[cfe-dev] C++20 module protocol

Nathan Sidwell via cfe-dev cfe-dev at lists.llvm.org
Mon May 18 08:36:42 PDT 2020

these files are the GCC implementation of the p1184 (wg21.link/p1184) 
protocol.  Although part of GCC, they are entirely authored by me, so I 
hereby relicense[*] them under the Apache-2.0 with LLVM exception 
license, in the hope they may be useful in Clang's implementation.  I 
also append the current documentation.

Iain and I are discussing whether a separate upstream project, from 
whence both GCC and Clang can sync, may be the best approach.


[*] Contributions to the FSF give back to the contributor a license to 
that code, allowing them to relicense as desired.

Nathan Sidwell

@node C++ Module Mapper
@subsection Module Mapper
@cindex C++ Module Mapper

A module mapper provides a line-based server or file that the
compiler queries to determine the mapping between module names and CMI
files.  It is also used to build CMIs on demand.  A mapper may be
specified with the @option{-fmodule-mapper=@var{val}} option or
@env{CXX_MODULE_MAPPER} environment variable.  The value may have
one of the following forms:

@table @gcctabopt

@item @r{[}@var{hostname}@r{]}:@var{port}@r{[}?@var{ident}@r{]}
An optional hostname and a numeric port number to connect to.  If the
hostname is omitted, the loopback address is used.  If the hostname
corresponds to multiple IPV6 addresses, these are tried in turn, until
one is successful.  If your host lacks ipv6, this form is
non-functional.  If you must use ipv4 @emph{get with the 21st century},
or failing that use @option{-fmodule-mapper='|ncat @var{ipv4host}

@item =@var{socket}@r{[}?@var{ident}@r{]}
A local domain socket.  If your host lacks local domain sockets, this
form is non-functional.

@item |@var{program}@r{[}?@var{ident}@r{]} @r{[}@var{args...}@r{]}
A program to spawn, and communicate with on its stdin/stdout streams.
Your @var{PATH} environment variable is searched for the program.
Arguments are separated by space characters, (it is not possible for
one of the arguments delivered to the program to contain a space).
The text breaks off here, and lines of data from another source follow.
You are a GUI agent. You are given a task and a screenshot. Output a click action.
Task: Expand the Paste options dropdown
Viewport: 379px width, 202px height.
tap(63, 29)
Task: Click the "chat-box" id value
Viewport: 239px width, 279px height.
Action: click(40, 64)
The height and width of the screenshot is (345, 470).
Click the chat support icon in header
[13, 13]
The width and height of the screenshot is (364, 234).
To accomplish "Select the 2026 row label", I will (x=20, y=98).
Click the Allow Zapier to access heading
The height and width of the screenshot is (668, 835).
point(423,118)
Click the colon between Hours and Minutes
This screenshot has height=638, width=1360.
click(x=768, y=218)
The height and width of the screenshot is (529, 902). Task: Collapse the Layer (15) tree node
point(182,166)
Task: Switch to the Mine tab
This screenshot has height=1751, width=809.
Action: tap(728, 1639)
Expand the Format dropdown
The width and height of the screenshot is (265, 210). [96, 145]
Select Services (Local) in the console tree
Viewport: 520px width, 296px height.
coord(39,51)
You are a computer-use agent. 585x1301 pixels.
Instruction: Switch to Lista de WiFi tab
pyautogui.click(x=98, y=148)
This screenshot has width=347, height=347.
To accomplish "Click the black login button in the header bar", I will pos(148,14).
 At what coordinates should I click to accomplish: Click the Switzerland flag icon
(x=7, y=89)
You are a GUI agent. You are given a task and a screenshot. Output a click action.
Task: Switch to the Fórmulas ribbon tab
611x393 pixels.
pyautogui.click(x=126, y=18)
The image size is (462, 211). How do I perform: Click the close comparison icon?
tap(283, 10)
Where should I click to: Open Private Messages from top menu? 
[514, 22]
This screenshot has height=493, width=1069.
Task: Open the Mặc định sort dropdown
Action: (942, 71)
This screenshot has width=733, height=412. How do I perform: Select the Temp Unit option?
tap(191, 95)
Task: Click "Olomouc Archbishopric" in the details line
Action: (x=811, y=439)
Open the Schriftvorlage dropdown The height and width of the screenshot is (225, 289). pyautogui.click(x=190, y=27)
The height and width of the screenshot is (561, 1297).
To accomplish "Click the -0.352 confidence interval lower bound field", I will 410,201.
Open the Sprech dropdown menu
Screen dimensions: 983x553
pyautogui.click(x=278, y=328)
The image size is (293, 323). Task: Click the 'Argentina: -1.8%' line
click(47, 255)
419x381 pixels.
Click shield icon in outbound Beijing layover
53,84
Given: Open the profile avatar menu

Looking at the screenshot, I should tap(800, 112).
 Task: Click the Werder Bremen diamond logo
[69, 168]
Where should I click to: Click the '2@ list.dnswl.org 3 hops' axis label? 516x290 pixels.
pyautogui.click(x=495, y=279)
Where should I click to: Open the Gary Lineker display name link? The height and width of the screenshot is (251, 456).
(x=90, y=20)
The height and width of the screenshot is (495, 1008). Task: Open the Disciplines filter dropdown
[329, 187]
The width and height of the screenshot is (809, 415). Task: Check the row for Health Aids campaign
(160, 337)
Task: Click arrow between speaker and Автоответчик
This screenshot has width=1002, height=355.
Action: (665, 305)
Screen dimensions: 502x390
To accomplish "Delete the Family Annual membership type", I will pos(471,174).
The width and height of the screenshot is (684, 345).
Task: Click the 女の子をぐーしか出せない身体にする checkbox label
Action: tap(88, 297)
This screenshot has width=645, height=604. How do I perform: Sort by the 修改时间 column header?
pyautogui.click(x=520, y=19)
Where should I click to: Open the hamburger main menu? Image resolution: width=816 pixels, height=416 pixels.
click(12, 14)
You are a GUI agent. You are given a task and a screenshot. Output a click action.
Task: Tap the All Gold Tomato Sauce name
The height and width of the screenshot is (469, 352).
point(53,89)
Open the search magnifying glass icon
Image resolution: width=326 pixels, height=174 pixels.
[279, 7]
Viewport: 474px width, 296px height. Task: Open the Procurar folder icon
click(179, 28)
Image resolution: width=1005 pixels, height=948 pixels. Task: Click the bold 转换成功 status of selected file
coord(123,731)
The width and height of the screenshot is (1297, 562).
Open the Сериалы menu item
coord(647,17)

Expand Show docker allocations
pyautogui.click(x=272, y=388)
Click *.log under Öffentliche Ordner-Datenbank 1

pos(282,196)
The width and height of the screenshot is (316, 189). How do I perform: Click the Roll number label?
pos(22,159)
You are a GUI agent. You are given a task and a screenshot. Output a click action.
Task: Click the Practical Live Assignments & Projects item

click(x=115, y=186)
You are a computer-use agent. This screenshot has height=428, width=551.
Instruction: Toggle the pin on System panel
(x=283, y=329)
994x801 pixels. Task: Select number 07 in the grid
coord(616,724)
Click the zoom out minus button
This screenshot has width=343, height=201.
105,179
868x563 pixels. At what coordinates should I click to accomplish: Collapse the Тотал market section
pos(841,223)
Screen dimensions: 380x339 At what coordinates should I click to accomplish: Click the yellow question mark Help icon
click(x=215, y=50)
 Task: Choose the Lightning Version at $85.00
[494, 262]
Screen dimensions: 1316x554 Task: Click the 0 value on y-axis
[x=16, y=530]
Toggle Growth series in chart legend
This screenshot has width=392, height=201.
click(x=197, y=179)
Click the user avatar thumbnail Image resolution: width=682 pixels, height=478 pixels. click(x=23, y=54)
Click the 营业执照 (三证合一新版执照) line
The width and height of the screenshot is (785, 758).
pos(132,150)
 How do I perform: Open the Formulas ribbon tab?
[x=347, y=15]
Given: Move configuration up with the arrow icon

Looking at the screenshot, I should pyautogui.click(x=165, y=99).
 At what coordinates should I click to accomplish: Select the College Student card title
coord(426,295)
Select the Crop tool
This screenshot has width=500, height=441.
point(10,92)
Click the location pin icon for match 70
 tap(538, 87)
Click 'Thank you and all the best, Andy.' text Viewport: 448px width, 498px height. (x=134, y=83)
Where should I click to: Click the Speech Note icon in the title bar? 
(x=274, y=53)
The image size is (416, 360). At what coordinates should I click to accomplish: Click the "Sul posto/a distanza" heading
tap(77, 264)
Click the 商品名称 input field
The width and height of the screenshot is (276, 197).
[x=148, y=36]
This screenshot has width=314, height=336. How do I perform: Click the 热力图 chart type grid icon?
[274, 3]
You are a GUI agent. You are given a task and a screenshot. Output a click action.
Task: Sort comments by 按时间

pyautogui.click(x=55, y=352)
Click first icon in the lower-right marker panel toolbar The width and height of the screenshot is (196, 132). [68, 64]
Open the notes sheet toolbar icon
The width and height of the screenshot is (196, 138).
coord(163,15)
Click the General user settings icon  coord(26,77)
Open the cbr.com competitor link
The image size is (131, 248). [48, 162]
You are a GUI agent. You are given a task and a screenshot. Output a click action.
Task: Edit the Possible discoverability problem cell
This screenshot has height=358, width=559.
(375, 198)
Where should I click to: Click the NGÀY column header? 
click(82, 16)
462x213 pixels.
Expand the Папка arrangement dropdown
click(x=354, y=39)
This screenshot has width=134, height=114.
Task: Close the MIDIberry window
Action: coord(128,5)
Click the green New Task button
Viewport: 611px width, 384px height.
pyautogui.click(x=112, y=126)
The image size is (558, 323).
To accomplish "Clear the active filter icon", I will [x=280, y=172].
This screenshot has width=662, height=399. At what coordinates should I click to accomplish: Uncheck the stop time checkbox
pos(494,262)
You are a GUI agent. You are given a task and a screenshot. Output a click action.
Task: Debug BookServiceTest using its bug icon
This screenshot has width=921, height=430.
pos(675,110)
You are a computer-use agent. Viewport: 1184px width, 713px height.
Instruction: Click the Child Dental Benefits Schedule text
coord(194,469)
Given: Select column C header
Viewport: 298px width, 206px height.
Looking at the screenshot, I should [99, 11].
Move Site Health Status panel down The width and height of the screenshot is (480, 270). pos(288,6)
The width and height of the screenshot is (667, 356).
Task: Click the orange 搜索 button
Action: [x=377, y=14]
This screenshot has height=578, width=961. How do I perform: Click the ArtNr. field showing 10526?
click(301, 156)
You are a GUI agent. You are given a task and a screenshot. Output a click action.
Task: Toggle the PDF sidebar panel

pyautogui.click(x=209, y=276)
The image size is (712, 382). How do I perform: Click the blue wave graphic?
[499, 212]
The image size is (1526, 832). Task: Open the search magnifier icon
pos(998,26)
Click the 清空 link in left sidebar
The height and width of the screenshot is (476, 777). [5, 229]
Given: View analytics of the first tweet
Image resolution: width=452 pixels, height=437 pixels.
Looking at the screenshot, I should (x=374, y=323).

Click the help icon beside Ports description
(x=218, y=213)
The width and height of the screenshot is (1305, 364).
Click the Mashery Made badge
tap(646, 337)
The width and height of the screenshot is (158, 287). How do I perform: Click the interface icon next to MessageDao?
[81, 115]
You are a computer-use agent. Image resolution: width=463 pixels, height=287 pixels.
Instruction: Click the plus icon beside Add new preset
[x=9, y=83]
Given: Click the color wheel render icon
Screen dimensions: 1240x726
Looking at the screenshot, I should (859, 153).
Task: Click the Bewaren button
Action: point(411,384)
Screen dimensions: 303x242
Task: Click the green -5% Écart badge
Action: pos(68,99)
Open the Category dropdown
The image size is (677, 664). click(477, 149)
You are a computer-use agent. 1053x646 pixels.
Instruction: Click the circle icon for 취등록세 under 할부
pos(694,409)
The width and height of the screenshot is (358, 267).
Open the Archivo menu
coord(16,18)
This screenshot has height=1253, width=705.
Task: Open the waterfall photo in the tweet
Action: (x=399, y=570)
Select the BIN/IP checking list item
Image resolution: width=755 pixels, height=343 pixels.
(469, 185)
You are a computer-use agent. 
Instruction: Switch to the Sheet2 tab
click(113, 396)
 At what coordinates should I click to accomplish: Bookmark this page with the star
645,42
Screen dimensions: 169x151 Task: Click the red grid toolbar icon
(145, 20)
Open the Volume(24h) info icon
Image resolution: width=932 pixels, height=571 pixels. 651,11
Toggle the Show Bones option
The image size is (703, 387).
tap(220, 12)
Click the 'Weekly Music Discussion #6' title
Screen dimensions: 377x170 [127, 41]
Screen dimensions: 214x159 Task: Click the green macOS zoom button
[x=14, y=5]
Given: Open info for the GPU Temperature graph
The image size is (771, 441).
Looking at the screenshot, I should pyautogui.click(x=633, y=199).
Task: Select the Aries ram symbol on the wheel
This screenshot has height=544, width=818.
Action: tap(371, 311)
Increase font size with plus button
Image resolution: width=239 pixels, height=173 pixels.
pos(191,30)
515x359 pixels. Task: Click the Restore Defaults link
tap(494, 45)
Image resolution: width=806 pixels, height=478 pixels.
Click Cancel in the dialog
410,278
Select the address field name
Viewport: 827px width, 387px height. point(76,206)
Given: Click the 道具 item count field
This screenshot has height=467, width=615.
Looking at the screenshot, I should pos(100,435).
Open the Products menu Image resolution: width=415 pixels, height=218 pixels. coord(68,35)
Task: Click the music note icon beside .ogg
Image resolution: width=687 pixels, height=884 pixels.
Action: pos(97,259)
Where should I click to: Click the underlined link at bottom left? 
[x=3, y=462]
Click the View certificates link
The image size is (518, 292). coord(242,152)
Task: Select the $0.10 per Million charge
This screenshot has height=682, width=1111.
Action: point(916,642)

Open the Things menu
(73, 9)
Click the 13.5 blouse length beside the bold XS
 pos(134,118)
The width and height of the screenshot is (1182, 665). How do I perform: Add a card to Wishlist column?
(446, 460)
@item <>@r{[}?@var{ident}@r{]}
@item <>@var{fdinout}@r{[}?@var{ident}@r{]}
@item <@var{fdin}>@var{fdout}@r{[}?@var{ident}@r{]}
File descriptors to communicate over.  The first form, @option{<>},
communicates over stdin and stdout.  The second form specifies a
bidirectional file descriptor and the last form allows specifying
two independent descriptors.  Note that other compiler options might
cause the compiler to read stdin or write stdout.

@item @var{file}@r{[}?@var{ident}@r{]}
A mapping file consisting of space-separated module-name, filename
pairs, one per line.  Only the mappings for the direct imports and any
module export name need be provided.  If other mappings are provided,
they override those stored in any imported CMI files.  A repository
root may be specified in the mapping file by using @samp{$root} as the
module name in the first active line.

@end table

As shown, an optional @var{ident} may suffix the first word of the
option, indicated by a @samp{?} prefix.  The value is used in the
initial handshake with the module server, or to specify a prefix on
mapping file lines.  In the server case, the main source file name is
used if no @var{ident} is specified.  In the file case, all non-blank
lines are significant, unless a value is specified, in which case only
lines beginning with @var{ident} are significant.  The @var{ident}
must be separated by whitespace from the module name.  Be aware that
@samp{<}, @samp{>}, @samp{?}  and @samp{|} characters are often
significant to the shell, and therefore may need quoting.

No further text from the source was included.